Problem requirements – Below are some records; reproduce every one of them exactly.

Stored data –
========================
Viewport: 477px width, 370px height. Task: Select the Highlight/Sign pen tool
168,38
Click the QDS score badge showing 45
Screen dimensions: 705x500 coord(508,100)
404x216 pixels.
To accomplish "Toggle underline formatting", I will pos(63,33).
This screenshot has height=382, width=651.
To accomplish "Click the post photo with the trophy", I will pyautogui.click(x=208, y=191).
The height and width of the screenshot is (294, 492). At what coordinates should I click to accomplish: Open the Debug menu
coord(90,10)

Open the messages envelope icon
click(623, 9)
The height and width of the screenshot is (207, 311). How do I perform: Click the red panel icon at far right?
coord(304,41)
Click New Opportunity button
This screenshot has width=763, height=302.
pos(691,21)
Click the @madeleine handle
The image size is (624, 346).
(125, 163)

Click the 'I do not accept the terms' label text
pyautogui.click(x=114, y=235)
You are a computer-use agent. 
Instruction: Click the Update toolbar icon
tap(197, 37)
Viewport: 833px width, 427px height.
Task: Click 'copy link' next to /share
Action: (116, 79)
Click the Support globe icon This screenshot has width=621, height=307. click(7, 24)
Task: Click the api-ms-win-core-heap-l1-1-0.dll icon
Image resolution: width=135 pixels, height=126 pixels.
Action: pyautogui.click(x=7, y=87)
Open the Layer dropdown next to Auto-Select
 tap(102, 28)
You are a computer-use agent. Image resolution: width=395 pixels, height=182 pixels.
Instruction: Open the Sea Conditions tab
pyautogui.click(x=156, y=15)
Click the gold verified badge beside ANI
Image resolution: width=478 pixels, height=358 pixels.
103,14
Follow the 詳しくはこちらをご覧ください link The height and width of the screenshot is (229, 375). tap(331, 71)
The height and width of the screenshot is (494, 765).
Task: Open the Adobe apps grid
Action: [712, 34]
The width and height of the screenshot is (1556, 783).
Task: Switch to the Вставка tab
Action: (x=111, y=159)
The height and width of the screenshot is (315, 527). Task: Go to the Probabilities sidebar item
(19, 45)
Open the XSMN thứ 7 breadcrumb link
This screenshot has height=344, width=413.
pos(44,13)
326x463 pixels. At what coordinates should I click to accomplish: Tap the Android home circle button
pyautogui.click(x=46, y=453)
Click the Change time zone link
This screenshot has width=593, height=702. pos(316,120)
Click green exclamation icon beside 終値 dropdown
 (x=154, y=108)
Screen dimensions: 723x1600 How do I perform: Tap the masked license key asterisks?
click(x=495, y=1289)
========================
Solution to the exercise –
Viewport: 477px width, 370px height. Task: Select the Highlight/Sign pen tool
168,38
Click the QDS score badge showing 45
Screen dimensions: 705x500 coord(508,100)
404x216 pixels.
To accomplish "Toggle underline formatting", I will pos(63,33).
This screenshot has height=382, width=651.
To accomplish "Click the post photo with the trophy", I will pyautogui.click(x=208, y=191).
The height and width of the screenshot is (294, 492). At what coordinates should I click to accomplish: Open the Debug menu
coord(90,10)

Open the messages envelope icon
click(623, 9)
The height and width of the screenshot is (207, 311). How do I perform: Click the red panel icon at far right?
coord(304,41)
Click New Opportunity button
This screenshot has width=763, height=302.
pos(691,21)
Click the @madeleine handle
The image size is (624, 346).
(125, 163)

Click the 'I do not accept the terms' label text
pyautogui.click(x=114, y=235)
You are a computer-use agent. 
Instruction: Click the Update toolbar icon
tap(197, 37)
Viewport: 833px width, 427px height.
Task: Click 'copy link' next to /share
Action: (116, 79)
Click the Support globe icon This screenshot has width=621, height=307. click(7, 24)
Task: Click the api-ms-win-core-heap-l1-1-0.dll icon
Image resolution: width=135 pixels, height=126 pixels.
Action: pyautogui.click(x=7, y=87)
Open the Layer dropdown next to Auto-Select
 tap(102, 28)
You are a computer-use agent. Image resolution: width=395 pixels, height=182 pixels.
Instruction: Open the Sea Conditions tab
pyautogui.click(x=156, y=15)
Click the gold verified badge beside ANI
Image resolution: width=478 pixels, height=358 pixels.
103,14
Follow the 詳しくはこちらをご覧ください link The height and width of the screenshot is (229, 375). tap(331, 71)
The height and width of the screenshot is (494, 765).
Task: Open the Adobe apps grid
Action: [712, 34]
The width and height of the screenshot is (1556, 783).
Task: Switch to the Вставка tab
Action: (x=111, y=159)
The height and width of the screenshot is (315, 527). Task: Go to the Probabilities sidebar item
(19, 45)
Open the XSMN thứ 7 breadcrumb link
This screenshot has height=344, width=413.
pos(44,13)
326x463 pixels. At what coordinates should I click to accomplish: Tap the Android home circle button
pyautogui.click(x=46, y=453)
Click the Change time zone link
This screenshot has width=593, height=702. pos(316,120)
Click green exclamation icon beside 終値 dropdown
 (x=154, y=108)
Screen dimensions: 723x1600 How do I perform: Tap the masked license key asterisks?
click(x=495, y=1289)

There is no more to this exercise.